How does a coupling CAP react to ESD?

[Saimoun]

Hi

Just wondering, say I have an audio output circuit with a coupling cap:

opamp -> 10R res -> 47uF coupling cap (electrolytic) -> connector

How would the cap react to an ESD event? Because ESD is very high frequency I guess it would go straight through?
Then could a (say) 16V rated cap be damaged by letting through an ESD event of 2kV? (the obvious answer is YES - just hoping to get a bit more explanation here )

Thanks!
Simon

[TheUnnamedNewbie]

to me it actually seems unlikely that a 16V big cap will be damaged. Most ESD models assume that you have a resistance in series from the contact/air/whatever, and then a 100pF or so charged to a high voltage. Charge redistribution from a 2kV 100pF to a 16V 47uF cap will probably show that your 47uF cap will never see more than a few volts, if that.
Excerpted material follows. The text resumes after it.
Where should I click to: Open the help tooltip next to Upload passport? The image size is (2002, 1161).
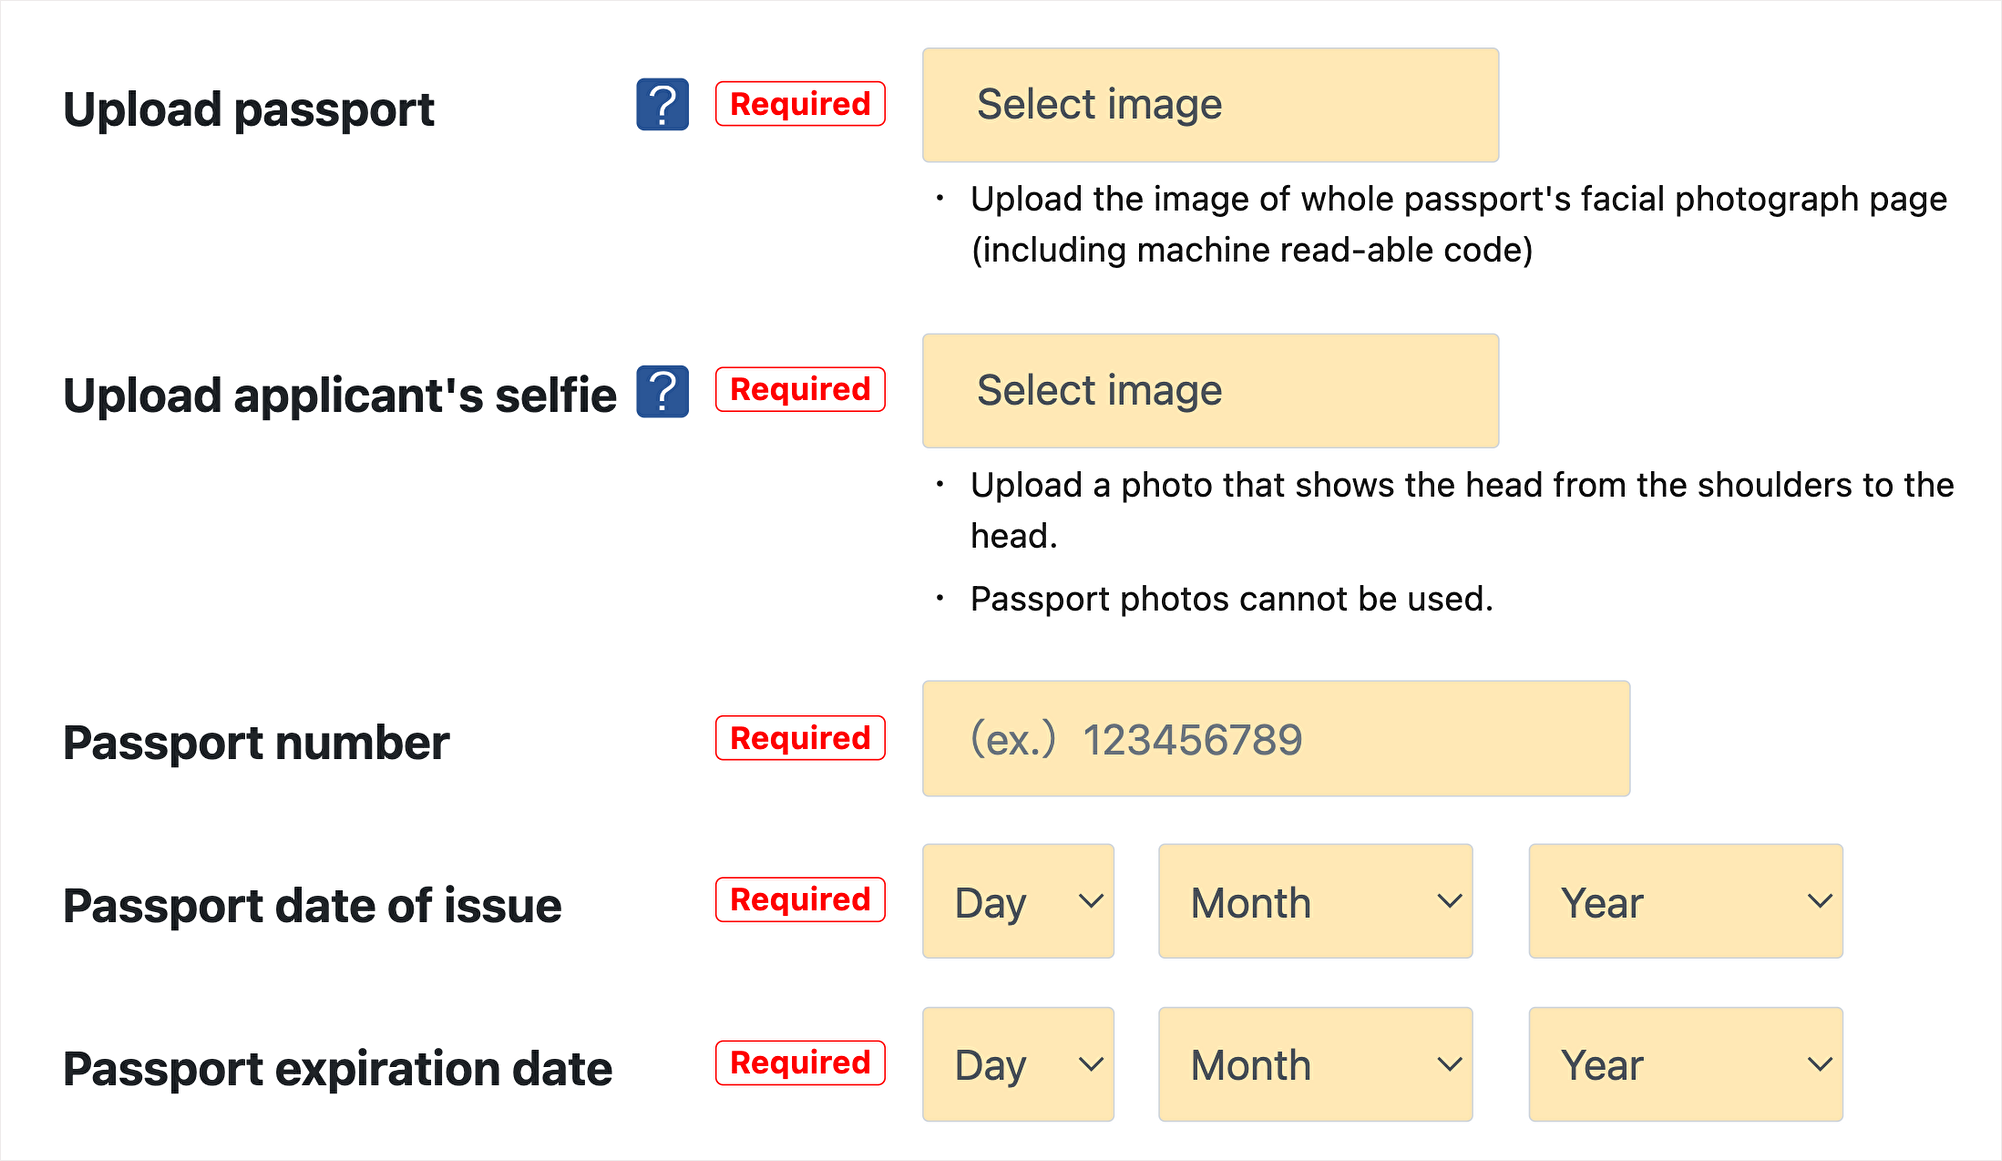point(662,105)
but citation needed, ESD is a mess.

[srb1954]

to me it actually seems unlikely that a 16V big cap will be damaged. Most ESD models assume that you have a resistance in series from the contact/air/whatever, and then a 100pF or so charged to a high voltage. Charge redistribution from a 2kV 100pF to a 16V 47uF cap will probably show that your 47uF cap will never see more than a few volts, if that.
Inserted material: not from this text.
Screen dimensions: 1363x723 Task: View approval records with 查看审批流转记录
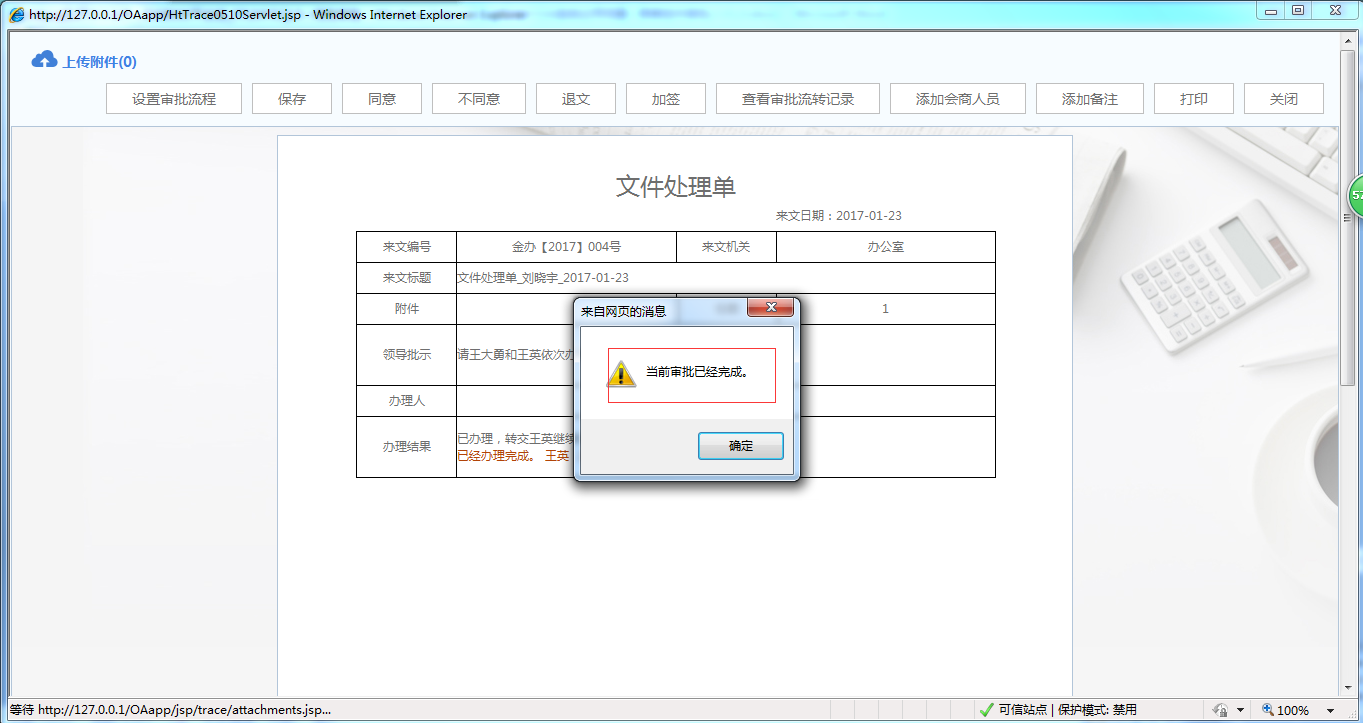click(797, 98)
but citation needed, ESD is a mess.

It is more than just the charge redistribution across the capacitor. Because ESD pulses have such short rise times and the pulse currents are moderately high the inductance of the cap becomes very important. Even a few 10's of nH of inductance will drop an appreciable voltage. The ESR of the capacitor can also be important when considering the peak voltages developed.

It is instructive to perform SPICE simulations of such situations but to get useful results you need to ensure that your component models incorporate all necessary stray parameters to accurately model real world behaviour under the extreme conditions of an ESD pulse.

[Saimoun]

Oh ok I did not expect that actually - I did not think of it like that, but yes it makes sense the charges just go from one cap to the other.
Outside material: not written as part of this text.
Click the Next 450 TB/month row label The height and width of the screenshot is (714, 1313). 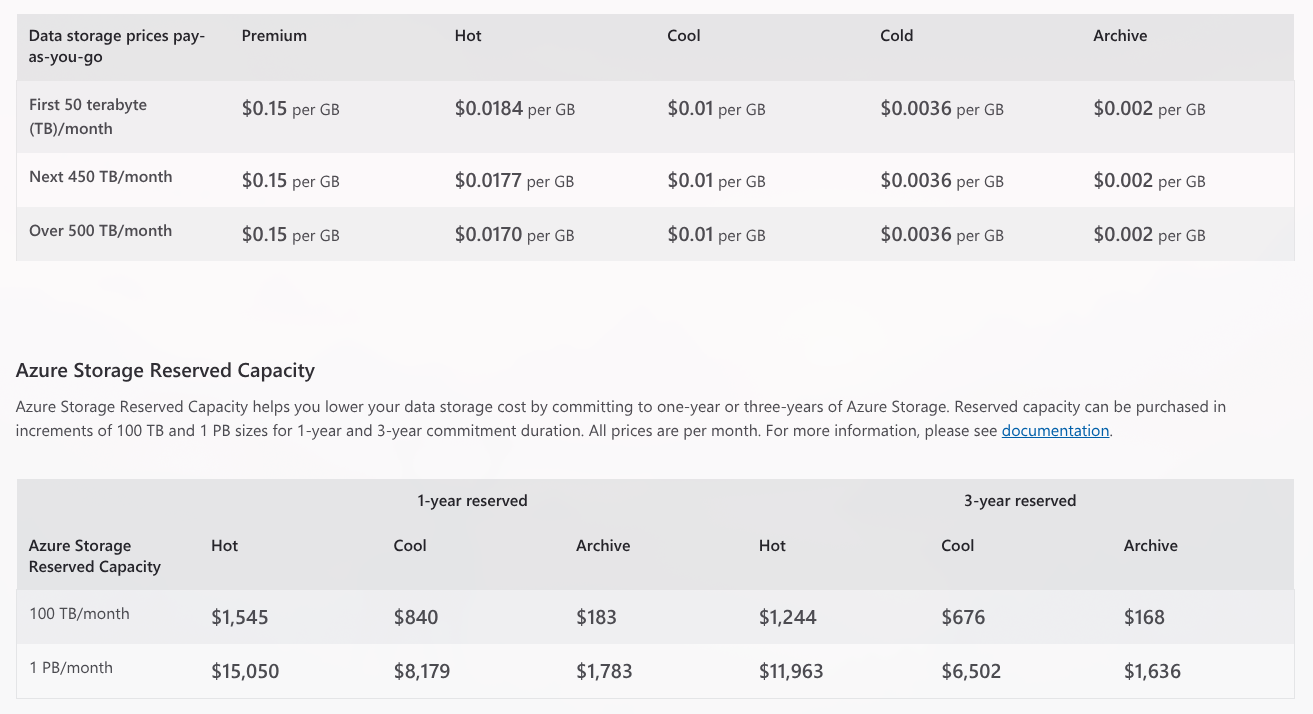100,176
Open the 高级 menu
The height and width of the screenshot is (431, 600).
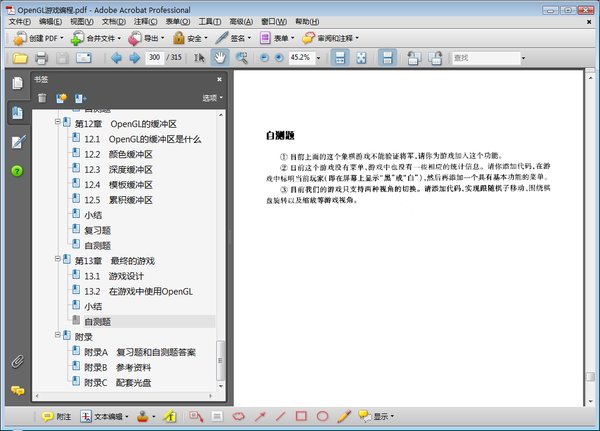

The cap is electrolytic so I guess it has a few ohms ESR. Inductance I do not know, and the datasheet does not mention it.

[Manul]

It is hard to model accurately because of details like like internal inductance, so it is hard to say is overvoltage condition possible or not. But even assuming that overvoltage is possible (across whole or part of active surface) it is fair to say, that damage is very unlikely if energy is limited.

Unipolar aluminum electrolytic capacitors act similar to a zener diode. One way you get breakdown at a low voltage (like a forward bias of a zener) and the other way you get a breakdown somewhere above its rated voltage. The oxide layer is not permamently damaged like film or ceramic isolators. If the breakdown is brief and low energy, the oxide should repair itself no problem. Bipolar aluminum electrolytic capacitor will act similar as two back to back zeners.

[T3sl4co1l]

The basic RLC model won't exactly be valid at such frequencies (i.e. including low 100s MHz), but we can assume some kind of transmission line behavior above the usual range (simple RLC might be within say 20% from some kHz to ~10MHz?), maybe with a distributed capacitance characteristic (waves diffusing into the capacitor construction?) or losses or whatever.  At the highest frequencies, body capacitance and lead length take over, in a somewhat more straightforward way (in that, they're chunks of metal, so we can draw a fairly representative TL network or RLC model of them).  In any case, the impedance won't be crazy; and where that impedance occurs, physically, will be nothing more than bulk materials -- no hazard of, say, chemical reaction (the pulse is quite brief and delivers little charge), overheating, etc.

Unipolar aluminum electrolytic capacitors act similar to a zener diode. One way you get breakdown at a low voltage (like a forward bias of a zener) and the other way you get a breakdown somewhere above its rated voltage. The oxide layer is not permamently damaged like film or ceramic isolators. If the breakdown is brief and low energy, the oxide should repair itself no problem. Bipolar aluminum electrolytic capacitor will act similar as two back to back zeners.

It's not obvious that rectification or breakdown effects will be relevant here, or if capacitance will dominate; but interesting to think about.  If so, just chalk that up as another contributor towards lower [average or incremental] impedance!

Tim

[Saimoun]

Thanks for the replies guys. I understand from your replies that the coupling cap will be fine (in most cases at least - which is good enough for me).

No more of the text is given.